SOURCE DATA
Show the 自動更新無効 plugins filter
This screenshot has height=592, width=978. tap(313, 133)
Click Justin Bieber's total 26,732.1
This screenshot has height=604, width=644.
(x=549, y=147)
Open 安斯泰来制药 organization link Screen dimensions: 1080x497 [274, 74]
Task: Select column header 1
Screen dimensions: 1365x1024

==

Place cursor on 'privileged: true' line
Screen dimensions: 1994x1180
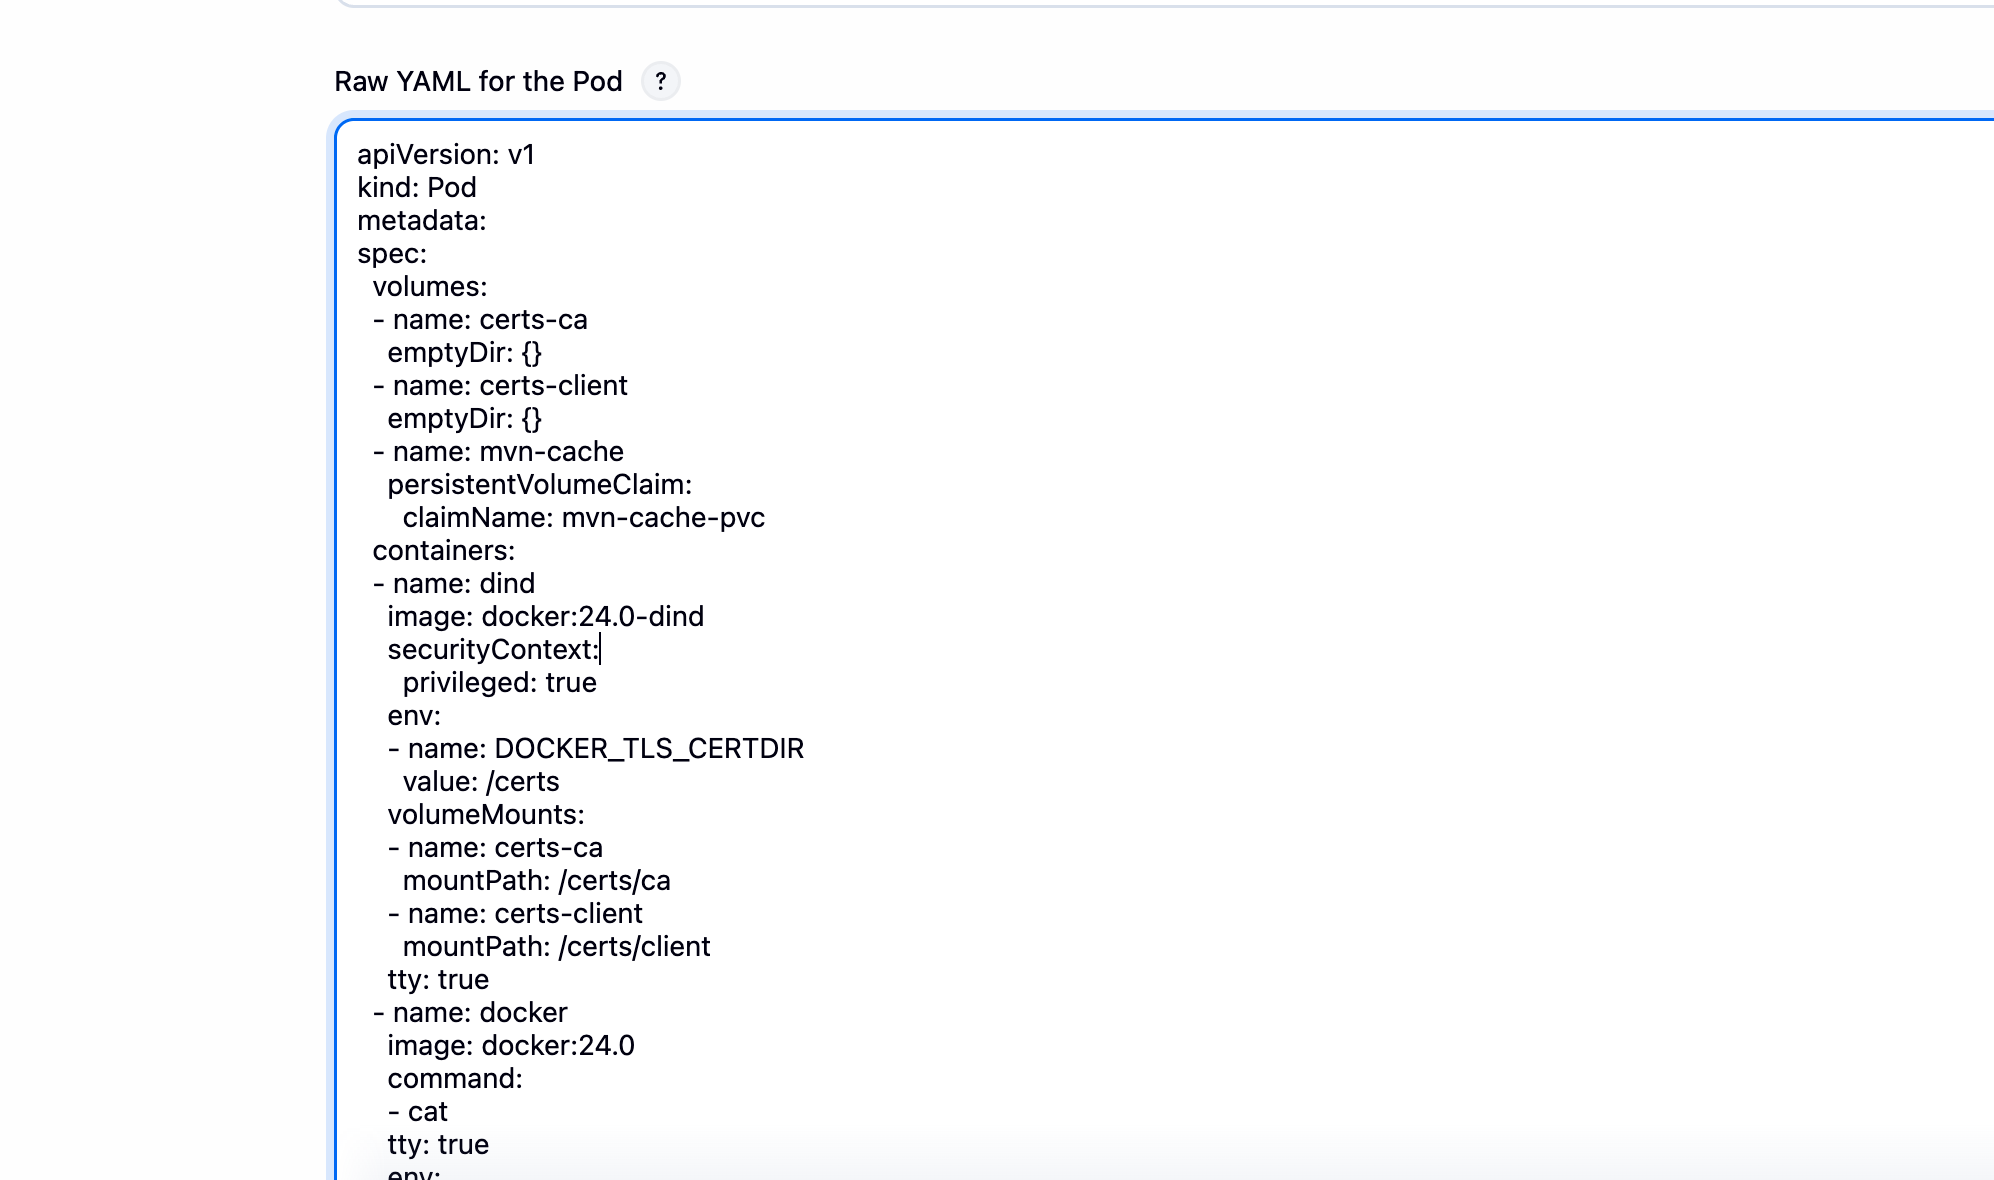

REQUIREMENT
Above are the entries. Output exactly the lines beginning with the line that has "Open 安斯泰来制药 organization" and ending with the line that has "Screen dimensions: 1365x1024".

RESPONSE AREA
Open 安斯泰来制药 organization link Screen dimensions: 1080x497 [274, 74]
Task: Select column header 1
Screen dimensions: 1365x1024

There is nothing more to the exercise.